In other words, exactly what Senate Republicans are planning to do. That becomes more obvious every day as more evidence of Trump's guilt comes out, from the revelations by Rudy Giuliani's former associate Lev Parnas to the Government Accountability Office declaring that Trump broke the law by withholding military aid to Ukraine.

Ah, how dare those nasty Republican senators cast aspersions upon the credibility of Lev Parnas who popped up as conveniently at the tail end of things as Julie Swetnick at the conclusion of the Kavanaugh hearings.

The most disturbing and frequent historical examples of jury nullification come from the Jim Crow South, where it was normal for all-white juries to acquit Klansmen and others who committed racist murders — not because they genuinely believed they were innocent, but because they believed it should be legal for white people to murder black people in cold blood.

From jury nullifiers, Marchotte then goes to a portrayal of the Republican senators as supporters of cold blooded killers in the Jim Crow South where, as historical fact, the Jim Crow laws were of entirely Democrat origin.

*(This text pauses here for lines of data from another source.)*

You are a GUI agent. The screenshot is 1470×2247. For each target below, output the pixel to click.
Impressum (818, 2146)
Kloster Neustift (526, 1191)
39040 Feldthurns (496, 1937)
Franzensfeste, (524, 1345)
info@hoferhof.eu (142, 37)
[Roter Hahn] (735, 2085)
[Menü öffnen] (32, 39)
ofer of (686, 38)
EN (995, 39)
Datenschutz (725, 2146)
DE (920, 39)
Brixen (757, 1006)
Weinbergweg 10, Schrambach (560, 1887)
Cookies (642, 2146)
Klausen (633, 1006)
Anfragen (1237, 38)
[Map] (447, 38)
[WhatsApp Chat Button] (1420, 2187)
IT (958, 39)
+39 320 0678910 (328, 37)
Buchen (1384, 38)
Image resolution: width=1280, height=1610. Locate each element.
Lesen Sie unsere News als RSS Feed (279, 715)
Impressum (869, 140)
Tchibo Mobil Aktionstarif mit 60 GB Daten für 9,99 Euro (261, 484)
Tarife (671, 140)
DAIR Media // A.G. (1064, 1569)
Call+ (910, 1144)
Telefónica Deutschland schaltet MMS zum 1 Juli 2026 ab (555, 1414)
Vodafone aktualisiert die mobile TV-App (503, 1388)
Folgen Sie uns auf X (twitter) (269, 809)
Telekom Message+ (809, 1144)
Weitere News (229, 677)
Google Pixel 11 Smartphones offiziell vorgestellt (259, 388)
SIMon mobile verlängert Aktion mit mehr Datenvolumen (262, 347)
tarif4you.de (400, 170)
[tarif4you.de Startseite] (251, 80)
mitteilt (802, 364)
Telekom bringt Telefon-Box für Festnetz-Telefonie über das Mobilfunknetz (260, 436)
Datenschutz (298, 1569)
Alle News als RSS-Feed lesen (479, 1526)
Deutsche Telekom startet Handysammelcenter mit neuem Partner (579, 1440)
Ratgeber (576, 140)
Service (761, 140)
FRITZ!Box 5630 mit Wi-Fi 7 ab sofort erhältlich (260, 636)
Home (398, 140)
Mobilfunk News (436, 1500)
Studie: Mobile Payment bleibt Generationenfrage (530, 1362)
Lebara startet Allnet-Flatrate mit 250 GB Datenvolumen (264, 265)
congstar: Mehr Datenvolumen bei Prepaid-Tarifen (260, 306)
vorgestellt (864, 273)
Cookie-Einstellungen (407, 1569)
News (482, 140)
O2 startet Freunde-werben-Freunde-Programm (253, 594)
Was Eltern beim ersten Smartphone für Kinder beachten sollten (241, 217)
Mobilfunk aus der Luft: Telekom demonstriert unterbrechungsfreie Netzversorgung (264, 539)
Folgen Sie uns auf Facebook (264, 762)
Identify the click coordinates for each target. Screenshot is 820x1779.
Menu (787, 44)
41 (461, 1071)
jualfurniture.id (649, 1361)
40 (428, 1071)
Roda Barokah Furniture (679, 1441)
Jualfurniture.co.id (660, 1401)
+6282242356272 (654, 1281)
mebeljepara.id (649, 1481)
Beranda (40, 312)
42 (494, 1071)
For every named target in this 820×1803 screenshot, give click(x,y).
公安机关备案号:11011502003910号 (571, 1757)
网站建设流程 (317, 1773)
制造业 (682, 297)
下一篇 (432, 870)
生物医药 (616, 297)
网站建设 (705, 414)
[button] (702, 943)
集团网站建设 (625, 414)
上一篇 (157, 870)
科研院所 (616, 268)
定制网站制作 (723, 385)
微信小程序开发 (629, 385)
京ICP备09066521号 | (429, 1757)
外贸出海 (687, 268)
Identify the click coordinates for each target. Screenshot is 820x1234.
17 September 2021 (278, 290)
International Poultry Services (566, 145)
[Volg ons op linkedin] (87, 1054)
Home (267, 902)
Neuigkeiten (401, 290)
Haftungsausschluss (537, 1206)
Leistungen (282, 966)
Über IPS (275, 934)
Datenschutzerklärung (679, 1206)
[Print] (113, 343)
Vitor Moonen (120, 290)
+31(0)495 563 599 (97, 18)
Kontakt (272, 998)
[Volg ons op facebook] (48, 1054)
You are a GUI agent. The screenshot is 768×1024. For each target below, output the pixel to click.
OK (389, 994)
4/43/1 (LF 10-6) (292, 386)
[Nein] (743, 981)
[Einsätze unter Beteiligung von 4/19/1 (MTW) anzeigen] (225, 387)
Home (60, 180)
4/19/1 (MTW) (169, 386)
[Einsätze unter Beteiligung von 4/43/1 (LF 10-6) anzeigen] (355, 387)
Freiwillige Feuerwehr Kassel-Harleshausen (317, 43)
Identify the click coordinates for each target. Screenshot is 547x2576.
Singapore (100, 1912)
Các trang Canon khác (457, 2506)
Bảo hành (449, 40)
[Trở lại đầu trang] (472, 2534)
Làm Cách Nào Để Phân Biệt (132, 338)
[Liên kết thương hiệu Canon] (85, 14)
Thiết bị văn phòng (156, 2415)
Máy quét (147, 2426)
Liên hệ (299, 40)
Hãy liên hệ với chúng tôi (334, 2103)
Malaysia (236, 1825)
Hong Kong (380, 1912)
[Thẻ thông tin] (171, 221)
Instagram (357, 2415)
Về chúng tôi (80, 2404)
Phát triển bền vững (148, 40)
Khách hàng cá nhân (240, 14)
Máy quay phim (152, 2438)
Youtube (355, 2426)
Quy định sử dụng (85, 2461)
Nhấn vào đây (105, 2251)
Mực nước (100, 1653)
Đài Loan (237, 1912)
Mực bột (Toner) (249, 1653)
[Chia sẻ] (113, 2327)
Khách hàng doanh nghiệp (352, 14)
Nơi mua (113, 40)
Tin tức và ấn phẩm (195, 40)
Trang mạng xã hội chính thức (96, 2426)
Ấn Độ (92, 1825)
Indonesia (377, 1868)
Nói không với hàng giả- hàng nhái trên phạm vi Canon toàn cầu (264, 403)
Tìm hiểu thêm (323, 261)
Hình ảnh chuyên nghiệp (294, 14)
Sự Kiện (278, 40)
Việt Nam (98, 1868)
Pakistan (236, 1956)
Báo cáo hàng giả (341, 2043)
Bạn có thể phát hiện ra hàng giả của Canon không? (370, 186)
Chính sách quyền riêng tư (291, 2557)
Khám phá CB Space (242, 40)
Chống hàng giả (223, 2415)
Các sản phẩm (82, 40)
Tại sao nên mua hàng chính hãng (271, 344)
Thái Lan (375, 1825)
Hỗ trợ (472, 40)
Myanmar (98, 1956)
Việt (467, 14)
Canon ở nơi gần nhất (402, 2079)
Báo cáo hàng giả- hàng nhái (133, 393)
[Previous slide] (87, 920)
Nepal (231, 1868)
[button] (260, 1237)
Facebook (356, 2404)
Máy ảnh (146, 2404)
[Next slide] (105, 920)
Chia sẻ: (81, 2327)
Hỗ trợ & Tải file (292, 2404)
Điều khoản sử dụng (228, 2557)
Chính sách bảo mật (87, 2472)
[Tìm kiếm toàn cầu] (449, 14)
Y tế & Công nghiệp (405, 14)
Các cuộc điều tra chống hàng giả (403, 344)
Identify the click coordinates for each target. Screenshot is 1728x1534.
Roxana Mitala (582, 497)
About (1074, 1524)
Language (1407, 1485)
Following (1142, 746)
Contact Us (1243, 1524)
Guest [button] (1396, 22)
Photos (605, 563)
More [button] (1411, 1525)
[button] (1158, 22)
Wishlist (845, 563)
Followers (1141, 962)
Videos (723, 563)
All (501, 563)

...the social circumstances of Trump's upcoming acquittal go straight back to those same forces of white supremacy that have led to so many other travesties of justice in the past. After all, the main reason Senate Republicans are averse to taking what seems to be an easy way out — convicting the obviously guilty Trump and letting his Republican Vice President, Mike Pence, take over — is because they fear crossing the notoriously loyal Trump base, who represent their only possible chance of holding onto the Senate or retaking the House this November.

And the reason that base is so loyal, as with many things in this country, relates to racism. Trump's base is motivated by what sociologists delicately call "racial resentment," which is a nice way of saying that these white people see changing demographics in the U.S. and growing challenges to white domination, and they're angry about it. Furthermore, they see President Trump, a blatant and shameless racist, as their best weapon to fight to preserve a system of white supremacy.

Once Marcotte pulled out her racist smear, she just couldn't help but to go ridiculously overboard on it. As we have seen before, she just can't help herself so don't be at all surprised to see put that smear to use again and again and again the closer we get to Election Day.